_Document excerpt_
It’s All About Making Connections

It’s All About Making Connections

Image by Madalin Calita from Pixabay

For many of us, the connections we make are the most invigorating and vitalising aspects of our lives. We think of our family members—both two- and four-legged—friends, as well as those strangers with whom, for whatever reason, we made a meaningful connection.

In some instances, those connections are made with other elements of nature, our inherent union with it it energised and strengthened. We may enjoy a walk along the coast with the waves rushing on and offshore thrilled by the sound of its rustle and swish. Some may simply enjoy puttering around in their garden during the early morning—that’ll do.

But what happens when we lack this vital anchor of connection in our lives? Well, we’re often left lonely and adrift.


Loneliness is very complex. An online dictionary defines it as “being without company” while another regards it as “Dejected by the awareness of being alone.” The latter is likely more on the mark. I think we can all agree there is an element of perception that is crucial in determining if we are “lonely.”

_Task 1_
Summarize the article on making connections in three sentences.
_Task 2_
Repeat the passage of the article on making connections from "Image by Madalin" to "lonely and adrift.".
The records that come next are drawn from a separate source and have no tie to the article on making connections.

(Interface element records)
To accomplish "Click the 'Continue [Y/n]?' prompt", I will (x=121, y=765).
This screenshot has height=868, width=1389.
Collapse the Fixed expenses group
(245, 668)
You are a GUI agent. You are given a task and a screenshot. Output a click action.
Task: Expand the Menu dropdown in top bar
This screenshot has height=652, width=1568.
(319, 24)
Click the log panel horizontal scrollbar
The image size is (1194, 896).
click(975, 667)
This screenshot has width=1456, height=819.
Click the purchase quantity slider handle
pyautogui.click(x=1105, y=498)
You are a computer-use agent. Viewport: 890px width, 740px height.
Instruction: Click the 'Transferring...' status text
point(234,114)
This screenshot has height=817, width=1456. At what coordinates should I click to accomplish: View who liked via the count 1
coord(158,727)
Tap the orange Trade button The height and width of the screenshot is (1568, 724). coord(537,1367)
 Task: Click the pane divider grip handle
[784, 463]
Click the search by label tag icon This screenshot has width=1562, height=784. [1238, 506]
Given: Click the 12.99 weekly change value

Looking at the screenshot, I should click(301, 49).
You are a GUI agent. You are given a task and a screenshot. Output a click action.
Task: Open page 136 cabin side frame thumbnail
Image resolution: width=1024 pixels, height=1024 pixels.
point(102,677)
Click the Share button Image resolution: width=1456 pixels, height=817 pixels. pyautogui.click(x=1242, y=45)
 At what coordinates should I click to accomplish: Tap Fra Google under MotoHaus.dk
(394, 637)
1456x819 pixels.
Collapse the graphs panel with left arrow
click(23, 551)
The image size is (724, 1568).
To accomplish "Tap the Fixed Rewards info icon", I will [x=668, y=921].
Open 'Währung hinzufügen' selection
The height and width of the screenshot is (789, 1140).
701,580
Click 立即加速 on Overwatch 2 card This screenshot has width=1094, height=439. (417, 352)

_Written response 1_
For many people, connections with family members, friends, and even strangers are among the most invigorating and vitalizing parts of life, and some people also find connection in nature, such as a walk along the coast or time in the garden. Without this vital anchor of connection, people are often left lonely and adrift. Loneliness is very complex, and perception plays a crucial part in determining whether someone is lonely.

_Written response 2_
Image by Madalin Calita from Pixabay

For many of us, the connections we make are the most invigorating and vitalising aspects of our lives. We think of our family members—both two- and four-legged—friends, as well as those strangers with whom, for whatever reason, we made a meaningful connection.

In some instances, those connections are made with other elements of nature, our inherent union with it it energised and strengthened. We may enjoy a walk along the coast with the waves rushing on and offshore thrilled by the sound of its rustle and swish. Some may simply enjoy puttering around in their garden during the early morning—that’ll do.

But what happens when we lack this vital anchor of connection in our lives? Well, we’re often left lonely and adrift.